Without any pictures, retype exactly the lines that begin at the one holding "You are a GUI" and end at the last line of the data below.

::: The records

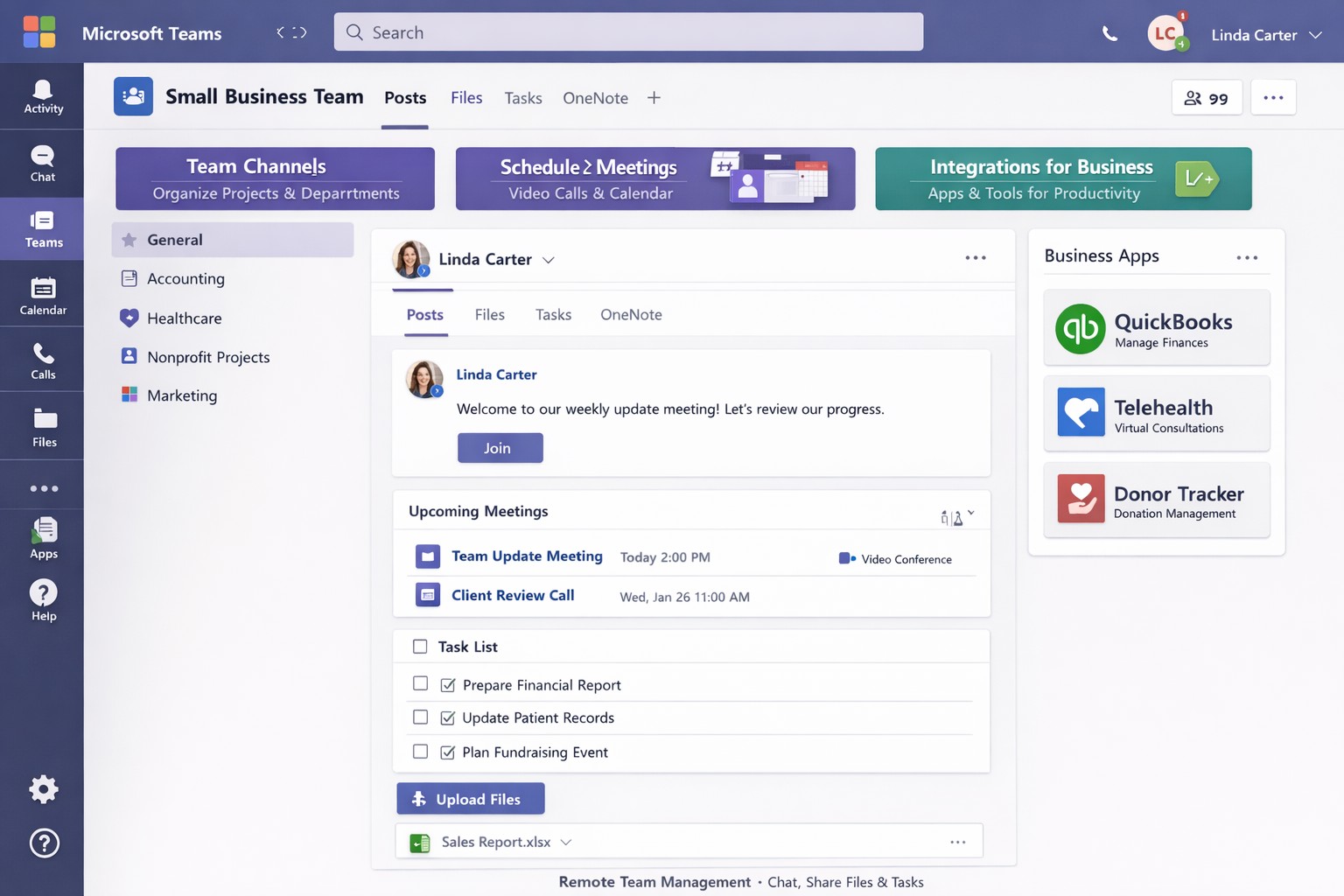1344x896 pixels.
Task: Click the settings gear icon
Action: (x=44, y=789)
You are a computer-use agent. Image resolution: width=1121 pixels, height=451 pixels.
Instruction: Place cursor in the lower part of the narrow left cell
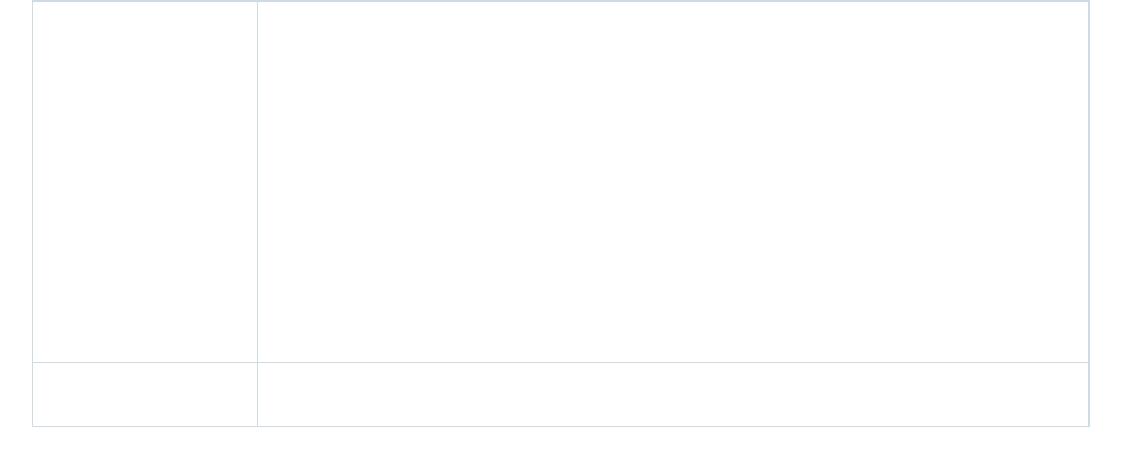point(145,286)
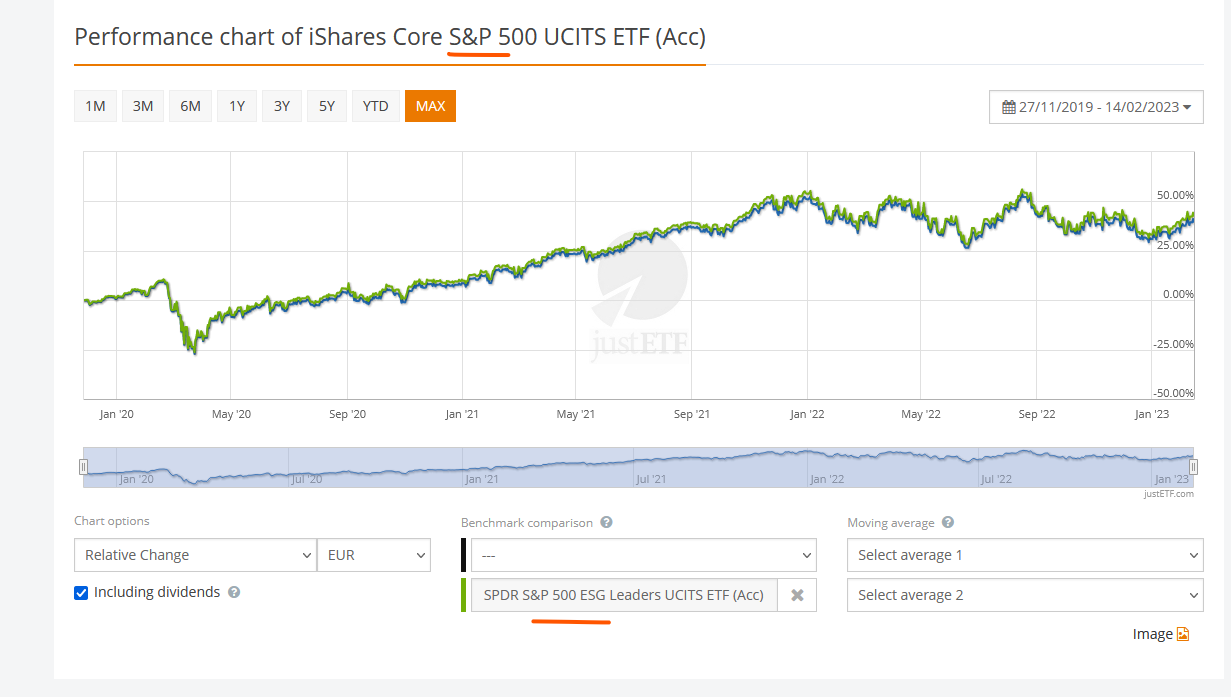
Task: Click the Benchmark comparison help icon
Action: click(x=607, y=522)
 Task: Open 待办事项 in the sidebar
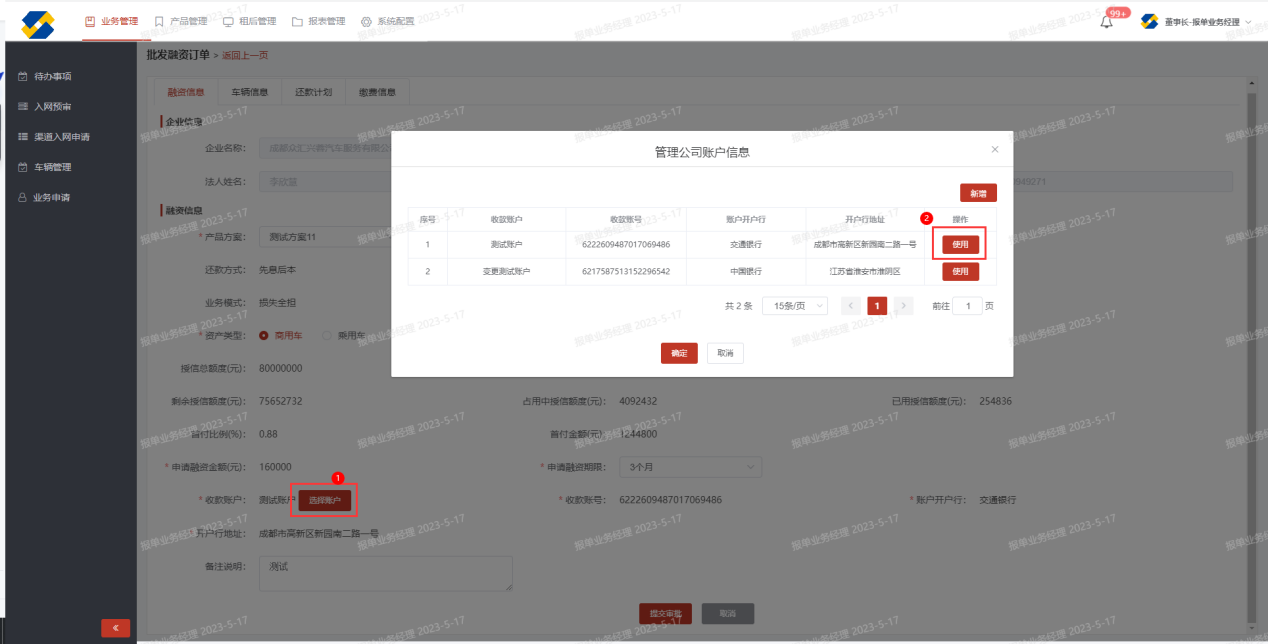[52, 76]
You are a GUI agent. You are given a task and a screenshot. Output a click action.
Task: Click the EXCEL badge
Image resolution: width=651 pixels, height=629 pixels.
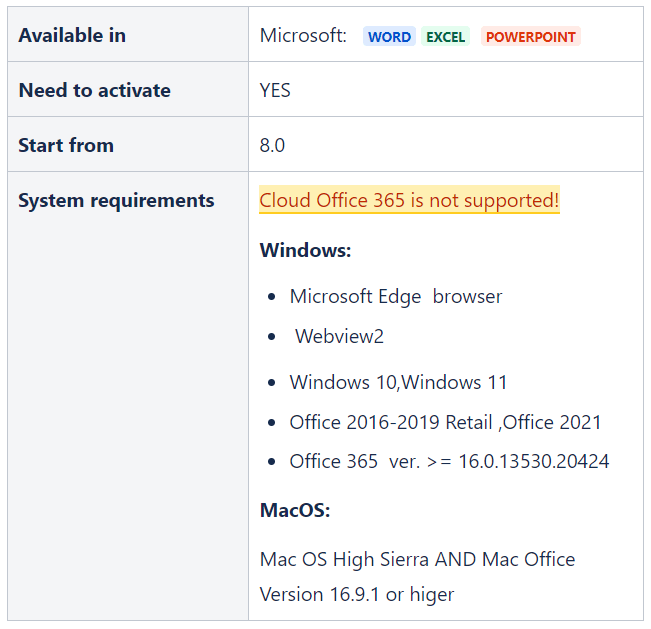tap(445, 37)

::::::

Problem solution:
You are a GUI agent. You are given a task and a screenshot. Output a click action.
Task: Click the EXCEL badge
Image resolution: width=651 pixels, height=629 pixels.
tap(445, 37)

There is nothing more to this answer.